=== Begin Enclosure ===

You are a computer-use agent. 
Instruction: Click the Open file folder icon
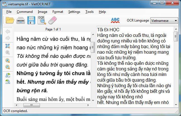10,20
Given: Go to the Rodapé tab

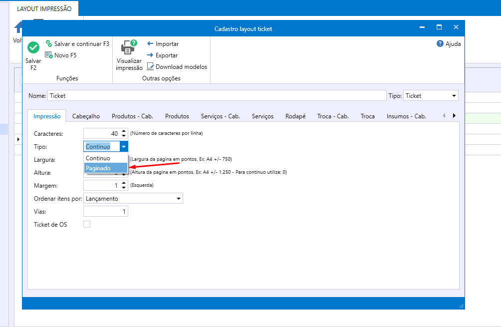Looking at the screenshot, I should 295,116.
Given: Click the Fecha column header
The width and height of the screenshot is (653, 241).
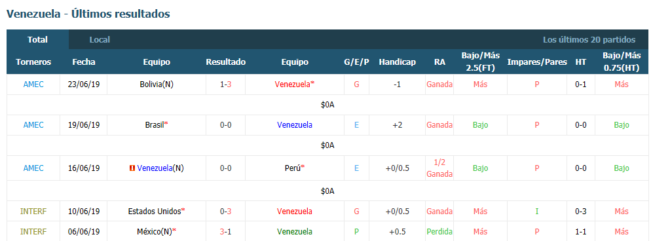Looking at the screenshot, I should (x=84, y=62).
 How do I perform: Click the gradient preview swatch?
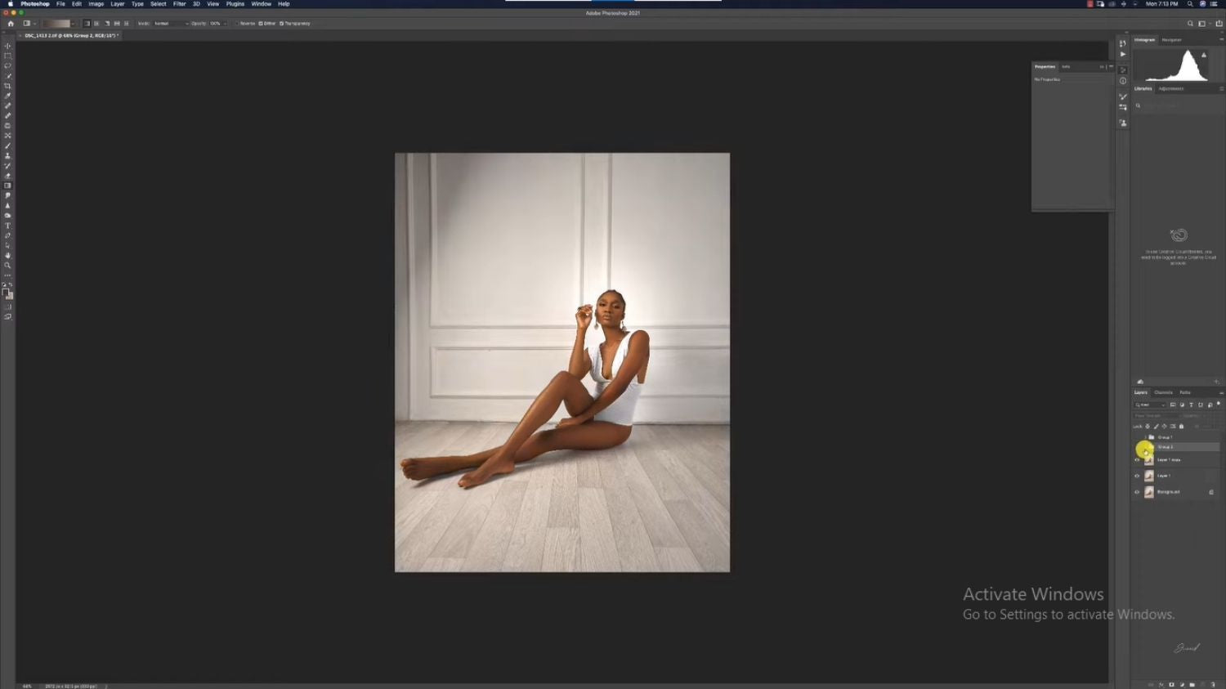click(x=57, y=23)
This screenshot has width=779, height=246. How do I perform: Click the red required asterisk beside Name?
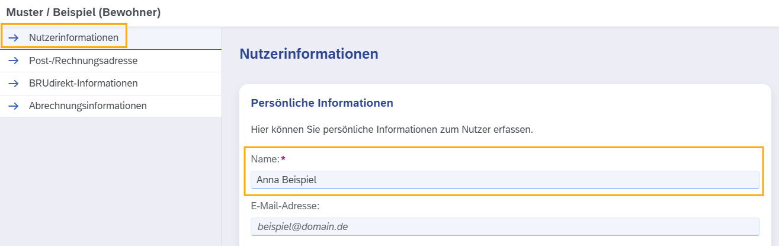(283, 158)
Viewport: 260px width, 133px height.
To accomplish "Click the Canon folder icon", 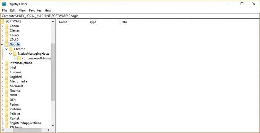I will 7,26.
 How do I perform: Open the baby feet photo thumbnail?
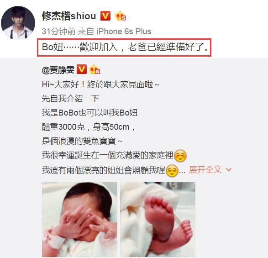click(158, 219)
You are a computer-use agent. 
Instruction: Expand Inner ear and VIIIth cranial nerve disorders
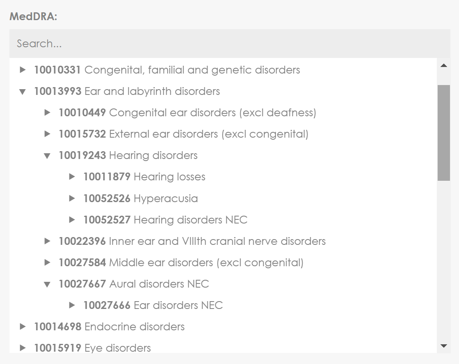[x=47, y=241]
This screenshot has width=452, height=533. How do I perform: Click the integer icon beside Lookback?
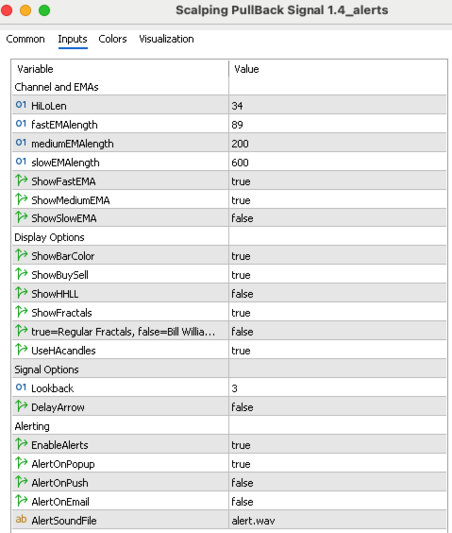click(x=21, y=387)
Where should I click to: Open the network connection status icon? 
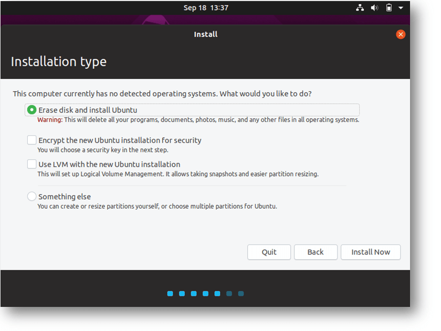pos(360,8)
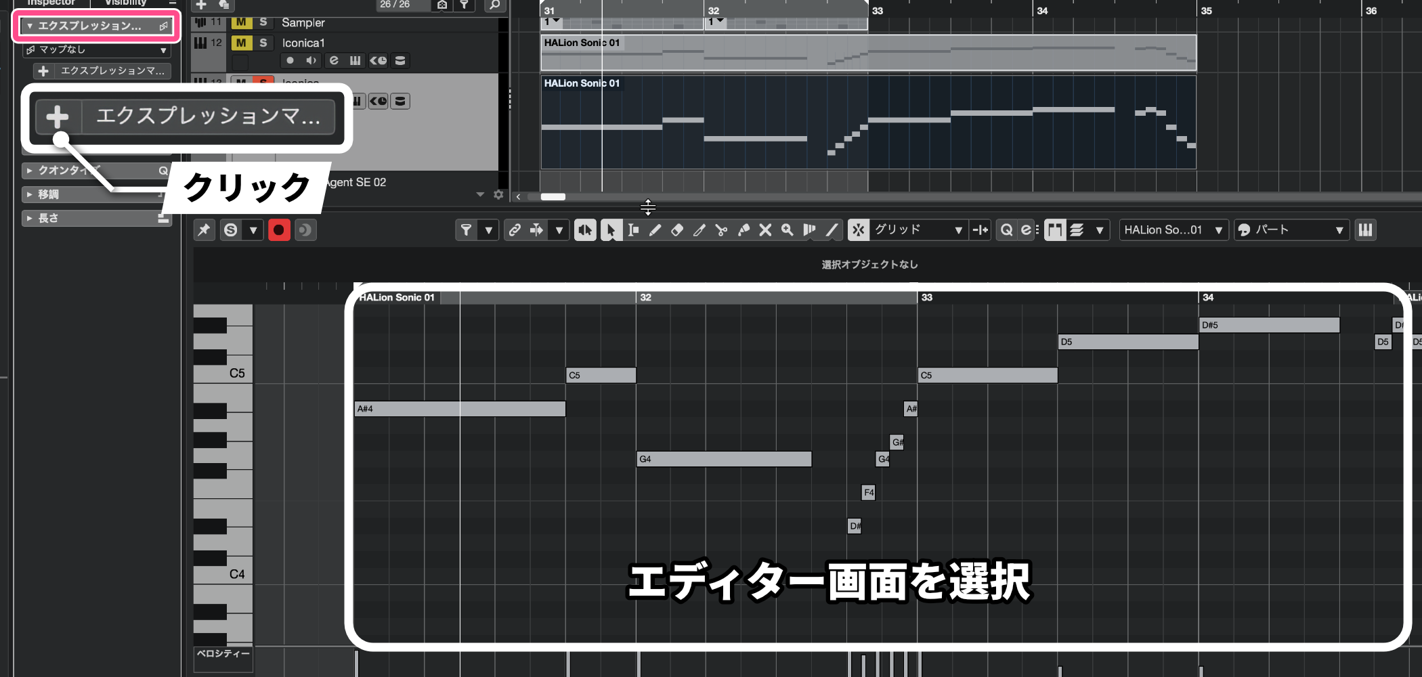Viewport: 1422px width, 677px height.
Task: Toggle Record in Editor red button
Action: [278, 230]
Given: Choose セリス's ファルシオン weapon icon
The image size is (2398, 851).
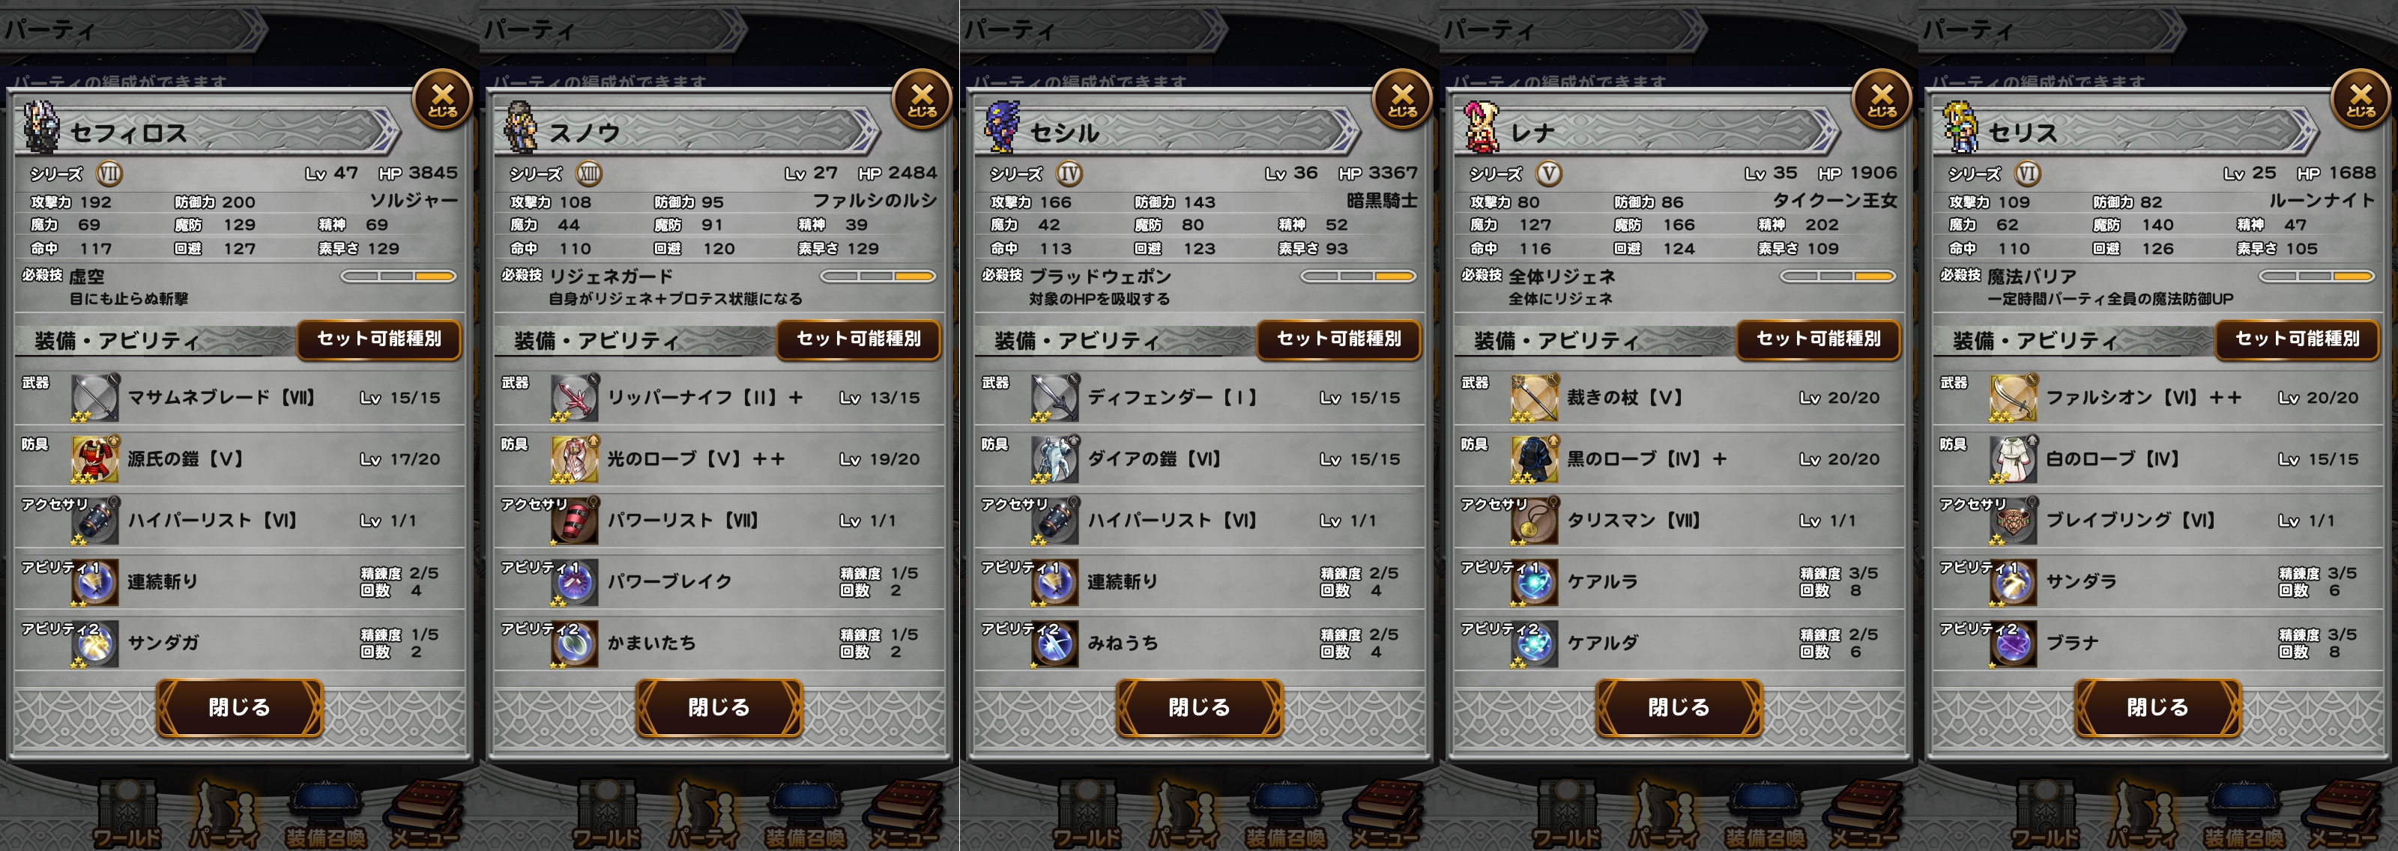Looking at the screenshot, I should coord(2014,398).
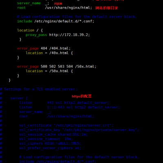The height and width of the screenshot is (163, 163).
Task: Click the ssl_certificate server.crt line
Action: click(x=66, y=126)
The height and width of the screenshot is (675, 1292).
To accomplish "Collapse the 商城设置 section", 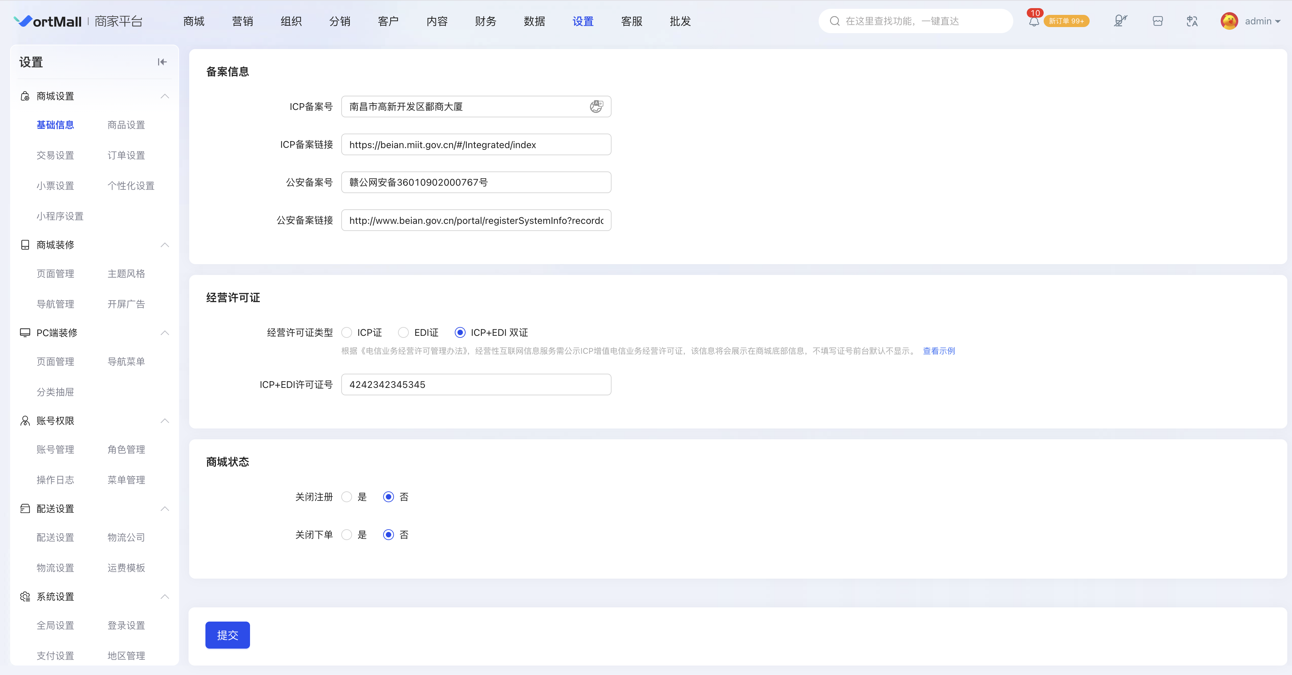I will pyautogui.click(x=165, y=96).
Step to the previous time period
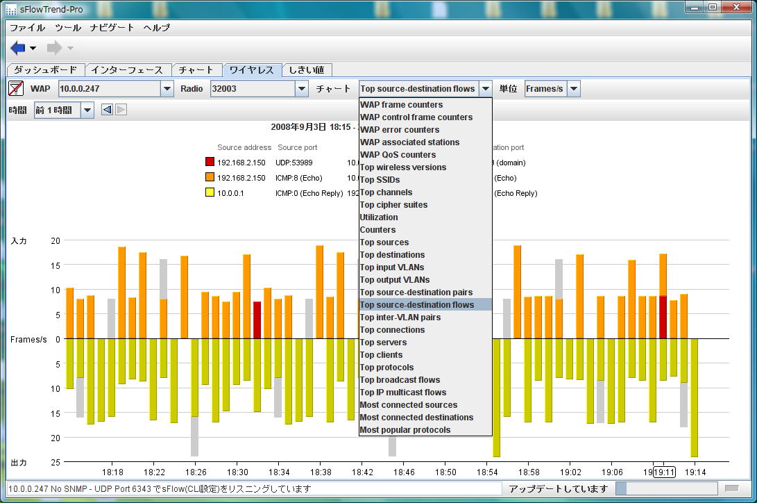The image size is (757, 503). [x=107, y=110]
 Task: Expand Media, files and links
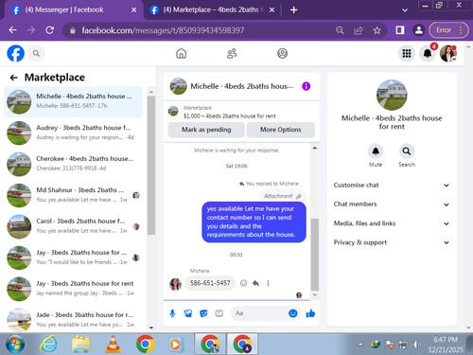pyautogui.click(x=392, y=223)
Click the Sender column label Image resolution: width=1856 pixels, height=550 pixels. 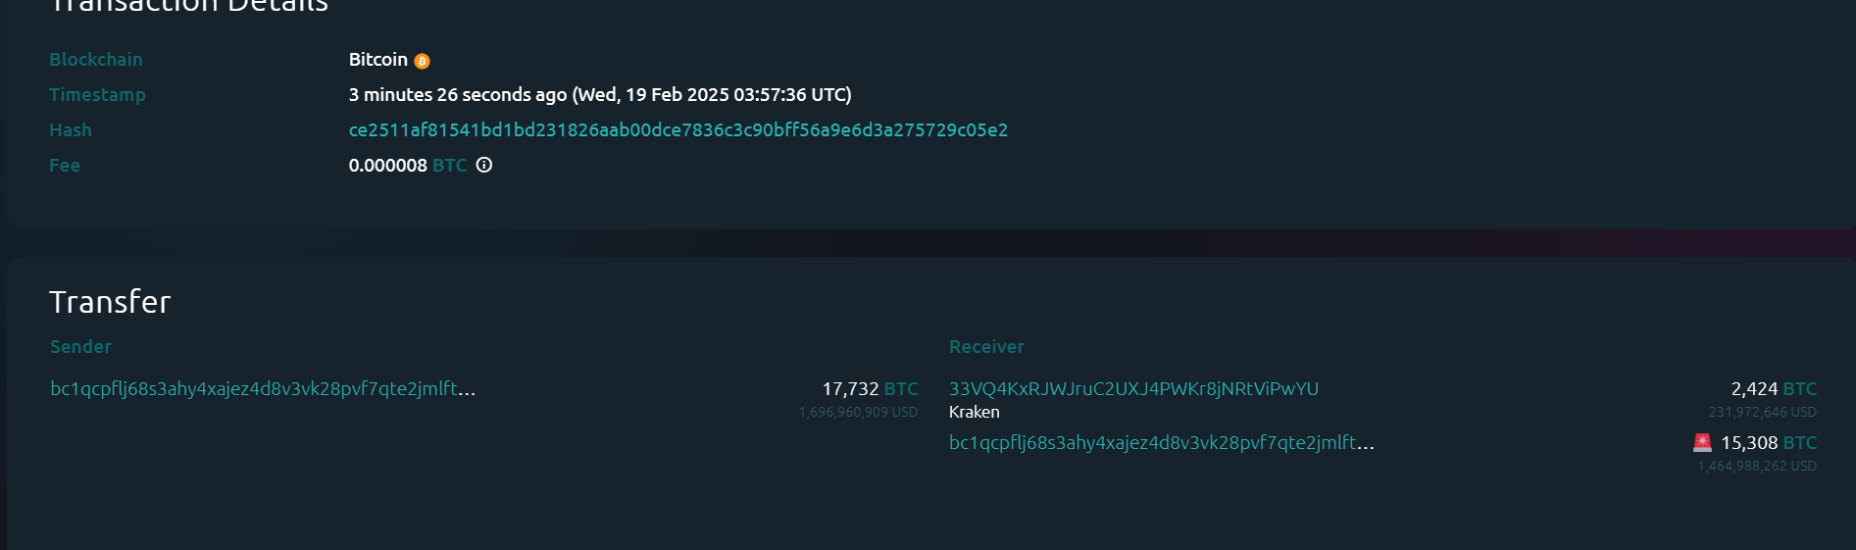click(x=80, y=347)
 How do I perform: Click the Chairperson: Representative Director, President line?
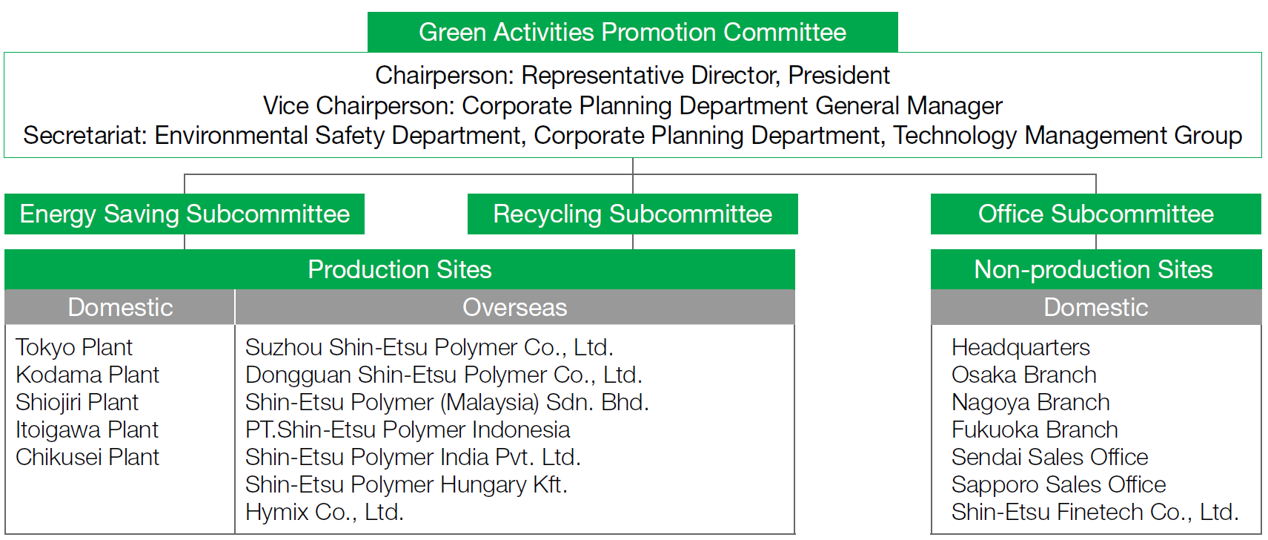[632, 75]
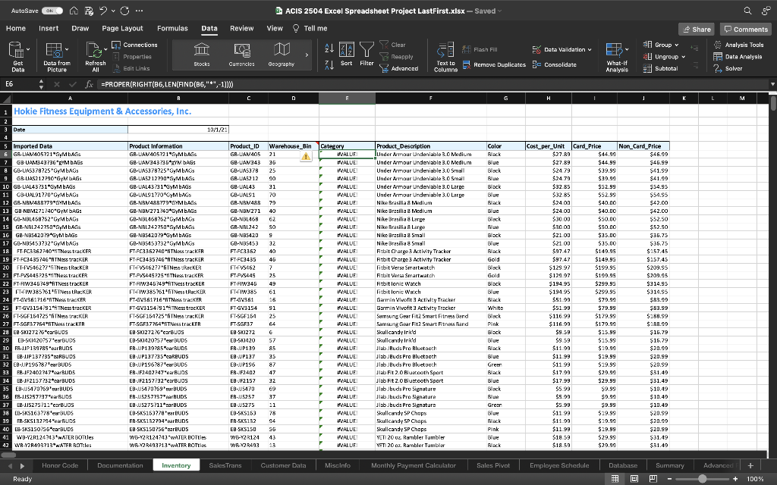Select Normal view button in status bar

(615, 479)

=== End Enclosure ===

**Work instructions:** Write out word for word the lines above that run from the one with "How do I perform: Open" to the one with "The height and width of the screenshot is (675, 1292).". Include both end lines; exclude the images.

**Exercise result:**
 How do I perform: Open the baby feet photo thumbnail?
click(158, 219)
You are a computer-use agent. 
Instruction: Expand Inner ear and VIIIth cranial nerve disorders
[x=47, y=241]
This screenshot has width=452, height=533. How do I perform: Click the integer icon beside Lookback?
click(x=21, y=387)
Where should I click to: Open the network connection status icon? 
pos(360,8)
Viewport: 1422px width, 677px height.
Task: Toggle Record in Editor red button
Action: [278, 230]
Given: Choose セリス's ファルシオン weapon icon
The image size is (2398, 851).
Looking at the screenshot, I should coord(2014,398).
The height and width of the screenshot is (163, 163).
Task: Click the ssl_certificate server.crt line
Action: click(x=66, y=126)
The height and width of the screenshot is (675, 1292).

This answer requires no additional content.